Hay tantas cosas a las que una va renunciando al envejecer, tantas cosas que decidimos que ya no son apropiadas para nuestra edad, que la mengua de nuestra fuerza física no nos permite continuar, que bien vale la pena deleitarse con las pequeñas conquistas diarias. Soy una mujer mayor, he dejado de cabalgar a pelo sobre mi appaloosa sintiéndome una princesa india que ensaya su grito más salvaje; ayer devolví a la dependienta varias prendas que en la mano lucían hermosas y que sin embargo ya no me favorecían. Seguro que todas y todos podríamos hacer una larga lista con las cosas que “ya no” podemos hacer. Mi propuesta sin embargo es tomar conciencia del terreno que ganamos con los años.
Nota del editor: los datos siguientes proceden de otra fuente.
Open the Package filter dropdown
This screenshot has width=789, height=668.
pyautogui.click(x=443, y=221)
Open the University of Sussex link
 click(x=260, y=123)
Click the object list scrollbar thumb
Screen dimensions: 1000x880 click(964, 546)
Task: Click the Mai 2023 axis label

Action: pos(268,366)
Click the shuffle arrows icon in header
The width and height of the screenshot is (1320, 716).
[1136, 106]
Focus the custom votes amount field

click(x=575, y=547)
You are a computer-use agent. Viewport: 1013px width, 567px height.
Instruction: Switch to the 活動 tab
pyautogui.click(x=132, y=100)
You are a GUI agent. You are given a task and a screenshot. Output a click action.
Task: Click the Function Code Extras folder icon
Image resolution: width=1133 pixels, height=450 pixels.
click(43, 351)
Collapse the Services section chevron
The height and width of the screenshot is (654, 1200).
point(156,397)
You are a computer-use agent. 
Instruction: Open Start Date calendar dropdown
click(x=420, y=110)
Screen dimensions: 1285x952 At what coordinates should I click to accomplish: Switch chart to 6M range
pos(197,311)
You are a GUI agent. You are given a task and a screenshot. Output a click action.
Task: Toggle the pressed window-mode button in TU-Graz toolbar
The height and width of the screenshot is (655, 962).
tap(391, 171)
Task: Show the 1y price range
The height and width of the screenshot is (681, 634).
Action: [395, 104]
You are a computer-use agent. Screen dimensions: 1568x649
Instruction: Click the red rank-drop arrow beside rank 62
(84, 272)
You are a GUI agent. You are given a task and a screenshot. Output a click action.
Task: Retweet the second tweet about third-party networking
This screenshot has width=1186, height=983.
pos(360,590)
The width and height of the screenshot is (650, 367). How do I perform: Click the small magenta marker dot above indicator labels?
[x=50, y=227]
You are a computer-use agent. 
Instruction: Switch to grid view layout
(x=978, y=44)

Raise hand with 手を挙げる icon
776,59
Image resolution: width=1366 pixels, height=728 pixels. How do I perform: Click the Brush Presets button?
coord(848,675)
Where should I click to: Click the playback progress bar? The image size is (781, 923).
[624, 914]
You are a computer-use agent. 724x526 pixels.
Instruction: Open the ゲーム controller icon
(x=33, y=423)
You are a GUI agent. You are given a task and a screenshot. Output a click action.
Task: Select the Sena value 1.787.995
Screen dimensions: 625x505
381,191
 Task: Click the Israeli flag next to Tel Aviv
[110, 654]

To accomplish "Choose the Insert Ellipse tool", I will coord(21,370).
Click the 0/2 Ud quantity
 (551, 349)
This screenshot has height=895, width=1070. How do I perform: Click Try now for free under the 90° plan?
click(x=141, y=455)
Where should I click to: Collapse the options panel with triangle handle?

En mi caso por ejemplo, al ser una escritora, formadora y terapeuta independiente, diseño cada día mi día con el horario que más me conviene: espacios para arreglarme, para organizar mis tareas, para hablar con mis pacientes, socios, proveedores, clientes, para tomar una taza de café, para ver mi serie favorita, para sentarme al ordenador y pensar en ti, para sentarme frente al espacio y no pensar.

Atesora cada instante de tu nueva vida, cada cambio que quieras introducir, cuídate y verás cómo disfrutas de la madurez con una nueva perspectiva. Durante unos años navegaremos entre dos aguas, atractivas y sexualmente activas a veces tendremos la impresión de que burlamos al tiempo, otras,  aquel dolorcillo en la espalda me recordará que he de utilizar la silla de montar so pena de agravar una vieja lesión de cuando caerse del caballo no tenía más importancia que el trompazo de un crío en su triciclo que reclama mercromina para un raspón en la rodilla.

Cuídate, siéntete feliz con lo que tienes, con el amor que recibes, con lo que haces, imagina que eres una abuelita que ha de explicar a su descendencia como han sido las diferentes etapas de su vida, contémplalas con desapego teñido de curiosidad… ¿cómo seré dentro de diez años? Voy a hacer todo lo que esté en mis manos para llegar ahí con salud y vitalidad, pero ya desde ahora acepto y agradezco la oportunidad de contar que he llegado hasta aquí.

Antiaging Natural es más que una actitud, mucho más que nutrientes para alimentar cada parte de nuestro organismo, Antiaging Natural es sobre todo una filosofía de vida.